■ EXERCISE DIRECTIONS ■
Render the stretch of data from the line containing "What do you see at coordinates (186, 10)" through the line containing "The image size is (1385, 868)." as a numbered list, leaving out any blank lines.

Data on locating visible targets:

__________________________________________________

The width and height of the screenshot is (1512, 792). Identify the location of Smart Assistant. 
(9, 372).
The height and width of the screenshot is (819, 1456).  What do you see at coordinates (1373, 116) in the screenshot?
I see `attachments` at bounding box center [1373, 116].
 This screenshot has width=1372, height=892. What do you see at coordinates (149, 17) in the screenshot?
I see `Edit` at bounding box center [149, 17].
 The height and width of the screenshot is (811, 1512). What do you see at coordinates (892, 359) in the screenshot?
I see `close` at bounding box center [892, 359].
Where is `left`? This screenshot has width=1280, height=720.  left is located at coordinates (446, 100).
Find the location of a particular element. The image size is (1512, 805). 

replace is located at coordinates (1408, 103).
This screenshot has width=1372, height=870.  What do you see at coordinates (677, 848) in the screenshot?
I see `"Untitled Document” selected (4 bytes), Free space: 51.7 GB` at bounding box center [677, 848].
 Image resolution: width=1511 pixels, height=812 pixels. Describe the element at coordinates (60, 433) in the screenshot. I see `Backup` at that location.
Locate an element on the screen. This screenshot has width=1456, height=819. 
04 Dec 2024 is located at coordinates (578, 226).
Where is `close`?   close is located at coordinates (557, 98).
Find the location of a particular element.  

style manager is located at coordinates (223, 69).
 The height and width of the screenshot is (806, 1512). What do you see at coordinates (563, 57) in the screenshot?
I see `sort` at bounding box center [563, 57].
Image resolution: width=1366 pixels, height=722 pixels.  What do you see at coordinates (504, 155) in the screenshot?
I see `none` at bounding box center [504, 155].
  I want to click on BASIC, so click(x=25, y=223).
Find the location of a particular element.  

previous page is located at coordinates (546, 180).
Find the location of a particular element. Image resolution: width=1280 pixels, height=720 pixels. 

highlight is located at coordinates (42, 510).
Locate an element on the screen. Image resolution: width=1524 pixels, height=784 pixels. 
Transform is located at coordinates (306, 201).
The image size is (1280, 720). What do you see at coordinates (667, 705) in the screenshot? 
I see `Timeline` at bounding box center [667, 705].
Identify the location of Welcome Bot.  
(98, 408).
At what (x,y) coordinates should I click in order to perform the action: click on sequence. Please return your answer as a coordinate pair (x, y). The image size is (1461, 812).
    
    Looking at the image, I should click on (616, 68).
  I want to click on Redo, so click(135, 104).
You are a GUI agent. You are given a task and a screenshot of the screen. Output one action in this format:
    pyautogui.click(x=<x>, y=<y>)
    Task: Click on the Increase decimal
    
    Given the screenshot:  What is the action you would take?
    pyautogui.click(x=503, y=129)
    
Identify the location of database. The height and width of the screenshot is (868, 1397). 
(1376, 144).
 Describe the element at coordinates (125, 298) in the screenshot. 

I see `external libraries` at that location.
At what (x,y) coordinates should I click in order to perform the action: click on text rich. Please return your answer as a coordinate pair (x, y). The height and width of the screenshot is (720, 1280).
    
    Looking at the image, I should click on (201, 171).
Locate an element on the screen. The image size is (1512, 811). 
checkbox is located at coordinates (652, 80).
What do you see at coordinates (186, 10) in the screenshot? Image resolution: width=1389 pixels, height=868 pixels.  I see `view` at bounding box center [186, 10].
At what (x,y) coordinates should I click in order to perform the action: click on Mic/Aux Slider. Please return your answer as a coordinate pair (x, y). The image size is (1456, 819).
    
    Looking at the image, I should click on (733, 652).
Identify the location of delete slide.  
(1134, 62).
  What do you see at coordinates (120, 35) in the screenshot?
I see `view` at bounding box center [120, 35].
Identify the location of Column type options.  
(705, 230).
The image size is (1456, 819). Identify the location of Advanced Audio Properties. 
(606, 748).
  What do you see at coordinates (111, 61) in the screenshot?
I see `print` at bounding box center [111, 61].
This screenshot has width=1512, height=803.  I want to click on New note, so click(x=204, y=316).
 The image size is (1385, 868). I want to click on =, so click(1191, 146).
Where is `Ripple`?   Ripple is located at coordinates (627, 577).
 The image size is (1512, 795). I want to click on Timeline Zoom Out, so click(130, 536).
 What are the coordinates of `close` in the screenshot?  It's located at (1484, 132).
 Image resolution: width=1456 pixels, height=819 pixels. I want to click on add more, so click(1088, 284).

__________________________________________________

■ ANSWER TO THIS PROBLEM ■
1. What do you see at coordinates (186, 10) in the screenshot? Image resolution: width=1389 pixels, height=868 pixels.  I see `view` at bounding box center [186, 10].
2. At what (x,y) coordinates should I click in order to perform the action: click on Mic/Aux Slider. Please return your answer as a coordinate pair (x, y). The image size is (1456, 819).
3.     Looking at the image, I should click on (733, 652).
4. Identify the location of delete slide.  
5. (1134, 62).
6.   What do you see at coordinates (120, 35) in the screenshot?
7. I see `view` at bounding box center [120, 35].
8. Identify the location of Column type options.  
9. (705, 230).
10. The image size is (1456, 819). Identify the location of Advanced Audio Properties. 
11. (606, 748).
12.   What do you see at coordinates (111, 61) in the screenshot?
13. I see `print` at bounding box center [111, 61].
14. This screenshot has width=1512, height=803.  I want to click on New note, so click(x=204, y=316).
15.  The image size is (1385, 868). I want to click on =, so click(1191, 146).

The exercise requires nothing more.